### Instruction 1
According to the national narrative page, how old is the spirit that underpins Aboriginal sovereignty of lands and seas?
### Instruction 2
Check each statement against the national narrative page and answer yes or no, quoting the words that decide it: (a) most people know about the diverse Aboriginal nations of Australia; (b) Sorry was intended as a beginning; (c) debates on these issues are calm and united.
### Instruction 3
From the national narrative page, reproduce the stretch from "We need a new" through "our national foundation." without any changes.

### Page text
• • • •

A New National Narrative

Australia needs a new narrative that binds all who live here.

With substantive constitutional change and structural reform, we believe this ancient sovereignty can shine through as a fuller expression of Australia’s nationhood.” Uluru Statement of the Heart

At present I fear the Australian nation is headed fo"r an oblivion of political mediocrity. Well meaning Australians are confused by the many different directions of "reconciliation" and the many varied stances of  Federal, State  and local government. Most people are not aware of the diverse Aboriginal nations of Australia. There is ignorance of  the complexity of Aboriginal life. There is also  the destructive, ongoing conservative commentary which insists that Aboriginality is invariably “illegitimate” or wrapped up in some form of welfarist fraud.2

Aboriginal and non-Aboriginal champions of Aboriginal causes do battle with the right wing ideologues and the result is a short circuit of sensible, interesting, inclusive discussion. Debates are blood curdling, bitter and divided.

We need a new narrative. Non-Aboriginal Australia needs to understand its profound responsbilities to the first nations communities to get things finally on a constructive pathway. Only then will a new stature and power come from including the Aboriginal story as part of our national foundation.

What could such a narrative be? How could it cut through the complacent mainstream political discourse that puts Aboriginal issues into the too hard basket?

Sorry was meant to be a beginning not an end.  What unites us and makes us want to reconcile? There is something that Aboriginal Australians have that is worth more to non-Aboriginal people than all the iron ore in the Pilbara. The Uluru Statement of the Heart expresses it, as above, a deep spirituality that underpins Aboriginal sovereignty of lands and seas. This spirit is 50,000 years old.  If non-Aboriginal Australians open their hearts and minds, they too can  feel it and share its power.

• • • •

### Information supplied

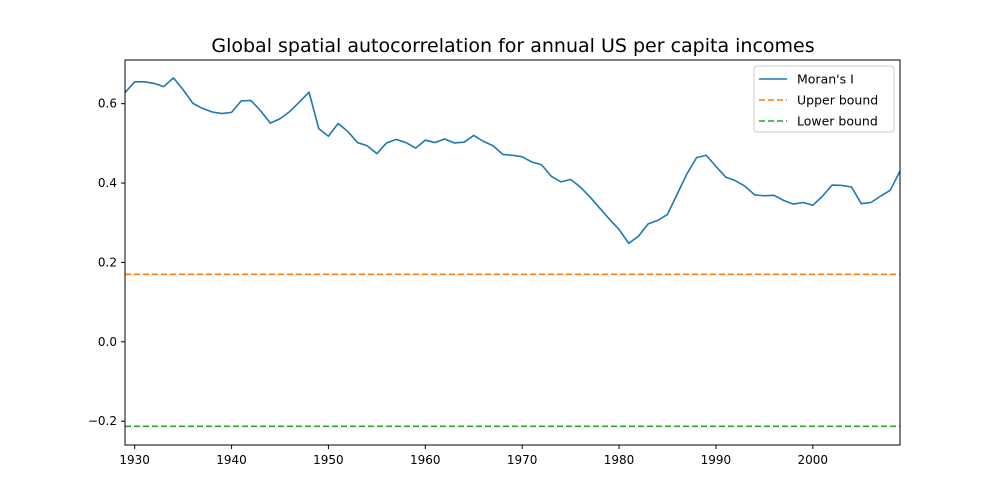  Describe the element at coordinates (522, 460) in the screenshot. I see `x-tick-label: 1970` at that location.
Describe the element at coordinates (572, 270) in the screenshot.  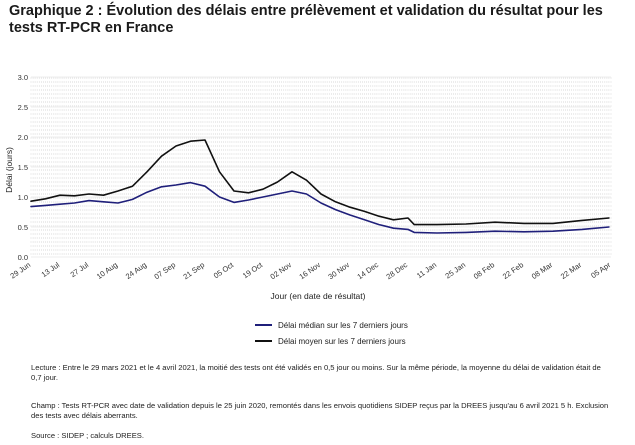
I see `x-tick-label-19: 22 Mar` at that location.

• • • •

### Exercise output 1
It is 50,000 years old.

### Exercise output 2
(a) No: "Most people are not aware of the diverse Aboriginal nations of Australia."
(b) Yes: "Sorry was meant to be a beginning not an end."
(c) No: "Debates are blood curdling, bitter and divided."

### Exercise output 3
We need a new narrative. Non-Aboriginal Australia needs to understand its profound responsbilities to the first nations communities to get things finally on a constructive pathway. Only then will a new stature and power come from including the Aboriginal story as part of our national foundation.